** Aim **
Recast the stretch from the start of the material through the line containing "achievements [775, 1193]" as a two-column CSV with the headers input and output. Give one row per answer, with the text it responds to and the answer itself each in a single quoted field and line breaks replaced by spaces.

>> Begin

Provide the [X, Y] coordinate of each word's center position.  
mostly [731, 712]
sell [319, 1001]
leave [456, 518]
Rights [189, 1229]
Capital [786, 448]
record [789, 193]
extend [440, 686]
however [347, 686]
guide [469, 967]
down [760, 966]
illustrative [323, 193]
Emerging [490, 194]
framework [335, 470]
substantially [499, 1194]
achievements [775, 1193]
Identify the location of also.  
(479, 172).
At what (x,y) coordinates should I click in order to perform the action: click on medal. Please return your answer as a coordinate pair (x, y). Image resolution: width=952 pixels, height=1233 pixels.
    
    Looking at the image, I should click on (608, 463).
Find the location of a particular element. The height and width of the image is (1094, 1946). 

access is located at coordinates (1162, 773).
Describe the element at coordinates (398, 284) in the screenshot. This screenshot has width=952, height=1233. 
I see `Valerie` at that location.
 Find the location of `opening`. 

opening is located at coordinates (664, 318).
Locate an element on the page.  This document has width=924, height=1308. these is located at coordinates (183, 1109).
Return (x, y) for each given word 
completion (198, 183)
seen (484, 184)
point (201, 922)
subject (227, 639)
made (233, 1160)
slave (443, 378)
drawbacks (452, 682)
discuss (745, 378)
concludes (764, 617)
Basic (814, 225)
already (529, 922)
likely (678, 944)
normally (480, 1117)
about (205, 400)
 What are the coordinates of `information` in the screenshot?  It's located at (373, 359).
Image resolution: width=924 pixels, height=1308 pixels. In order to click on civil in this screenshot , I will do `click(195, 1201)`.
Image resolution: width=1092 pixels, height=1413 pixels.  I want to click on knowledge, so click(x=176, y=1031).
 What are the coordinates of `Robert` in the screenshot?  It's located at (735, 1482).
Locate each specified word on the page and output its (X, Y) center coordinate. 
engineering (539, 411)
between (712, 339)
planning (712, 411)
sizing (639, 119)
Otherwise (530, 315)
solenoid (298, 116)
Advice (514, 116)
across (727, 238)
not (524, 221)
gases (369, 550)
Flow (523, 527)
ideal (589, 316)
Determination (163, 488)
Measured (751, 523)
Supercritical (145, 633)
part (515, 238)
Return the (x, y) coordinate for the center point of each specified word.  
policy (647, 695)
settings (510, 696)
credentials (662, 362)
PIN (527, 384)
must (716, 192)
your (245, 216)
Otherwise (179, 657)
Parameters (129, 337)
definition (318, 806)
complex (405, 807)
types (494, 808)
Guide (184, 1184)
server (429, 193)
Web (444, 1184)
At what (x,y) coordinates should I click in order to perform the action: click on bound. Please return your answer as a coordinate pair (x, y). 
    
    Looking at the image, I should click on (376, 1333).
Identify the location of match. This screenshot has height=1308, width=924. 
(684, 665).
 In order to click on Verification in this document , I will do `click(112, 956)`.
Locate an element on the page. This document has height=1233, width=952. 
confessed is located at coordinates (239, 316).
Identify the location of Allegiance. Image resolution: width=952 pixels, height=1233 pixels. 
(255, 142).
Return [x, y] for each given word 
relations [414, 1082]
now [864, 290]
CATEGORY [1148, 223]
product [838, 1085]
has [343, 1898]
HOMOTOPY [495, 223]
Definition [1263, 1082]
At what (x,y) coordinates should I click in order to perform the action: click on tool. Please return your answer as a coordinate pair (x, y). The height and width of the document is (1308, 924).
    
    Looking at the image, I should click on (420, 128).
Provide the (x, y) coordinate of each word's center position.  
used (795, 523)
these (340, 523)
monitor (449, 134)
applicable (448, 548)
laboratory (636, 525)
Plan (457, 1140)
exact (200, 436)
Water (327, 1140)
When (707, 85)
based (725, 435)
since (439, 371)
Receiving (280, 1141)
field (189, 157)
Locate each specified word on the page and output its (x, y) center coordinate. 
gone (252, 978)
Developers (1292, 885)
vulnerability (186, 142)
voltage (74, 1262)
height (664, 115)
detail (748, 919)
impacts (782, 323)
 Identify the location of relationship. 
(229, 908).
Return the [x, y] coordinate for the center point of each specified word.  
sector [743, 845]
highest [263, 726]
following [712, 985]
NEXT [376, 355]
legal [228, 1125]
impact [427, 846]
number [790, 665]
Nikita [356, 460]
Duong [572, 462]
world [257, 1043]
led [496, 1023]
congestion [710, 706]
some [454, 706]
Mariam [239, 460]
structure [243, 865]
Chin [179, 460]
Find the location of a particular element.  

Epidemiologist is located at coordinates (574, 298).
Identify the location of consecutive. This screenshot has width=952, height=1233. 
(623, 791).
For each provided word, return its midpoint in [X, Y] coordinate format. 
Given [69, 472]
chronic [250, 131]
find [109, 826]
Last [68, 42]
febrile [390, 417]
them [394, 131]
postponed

>> End

** The result **
input,output
"Provide the [X, Y] coordinate of each word's center position. mostly","[731, 712]"
"sell","[319, 1001]"
"leave","[456, 518]"
"Rights","[189, 1229]"
"Capital","[786, 448]"
"record","[789, 193]"
"extend","[440, 686]"
"however","[347, 686]"
"guide","[469, 967]"
"down","[760, 966]"
"illustrative","[323, 193]"
"Emerging","[490, 194]"
"framework","[335, 470]"
"substantially","[499, 1194]"
"achievements","[775, 1193]"